Dans la soirée de jeudi, à 20h40, un drone Shahed a frappé le centre de la base kurde de Mala Qara, au nord de l’Irak, où plusieurs militaires français étaient installés. Le coût du Shahed varie entre 20.000 et 50.000 euros l’unité, selon le modèle.


Dans la soirée de jeudi, à 20h40, un drone Shahed a attaqué le centre de la base kurde de Mala Qara, située au nord de l’Irak, où se trouvaient plusieurs militaires français. L’adjudant-chef Arnaud Frion a été déclaré mort lors de son transfert à l’hôpital. Les six autres blessés restent à l’hôpital. « Leur rapatriement en France se met en place », a déclaré ce vendredi le ministère des Armées.

Le drone Shahed-136 est la munition rôdeuse la plus couramment utilisée par les forces iraniennes depuis le début des frappes américaines et israéliennes. Téhéran en a déjà tiré plus de 3.000 depuis le 28 février, dont 1.500 ciblant uniquement les Émirats arabes unis. Le Shahed-136 est également utilisé dans divers conflits depuis le début des années 2020, notamment par les Houthis. La Russie utilise massivement ce drone dans sa guerre contre l’Ukraine, avec des versions renommées « Gueran-2 » ou « Géranium-2 ».

Mesurant 3,50 mètres de long et 2,50 mètres d’envergure, le drone Shahed-136 pèse environ 200 kg et peut transporter une charge explosive de 40 kg, située dans le nez de l’appareil. Grâce à son aile delta, il peut atteindre une vitesse supérieure à 185 km/h et son rayon d’action est estimé à environ 2.500 km.

Lancé par salves depuis une plateforme terrestre ou un camion, le Shahed paralyse les défenses ennemies, qui doivent parfois recourir à des missiles coûteux (faisant jusqu’à plusieurs millions d’euros l’unité) pour les détruire. Le coût du drone Shahed varie entre 20.000 et 50.000 euros l’unité, en fonction du modèle.

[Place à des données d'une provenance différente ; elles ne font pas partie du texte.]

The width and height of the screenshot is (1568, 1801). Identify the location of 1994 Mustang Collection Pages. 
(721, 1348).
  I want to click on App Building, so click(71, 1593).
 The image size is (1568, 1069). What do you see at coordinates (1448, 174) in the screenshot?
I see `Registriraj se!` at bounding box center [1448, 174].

Bien qu’il soit souvent désigné comme une arme « low cost », le Shahed est capable d’infliger des dégâts significatifs à l’adversaire lorsqu’il est lancé avec précision. « Il atteint sa cible par coordonnées GPS, entrées avant son décollage. Il évolue ensuite en autonomie, volant assez bas et atteignant une cible qui est nécessairement fixe à quelques centaines de kilomètres », a expliqué à l’AFP, en 2022, Pierre Grasser, chercheur français associé au centre Sirice à Paris.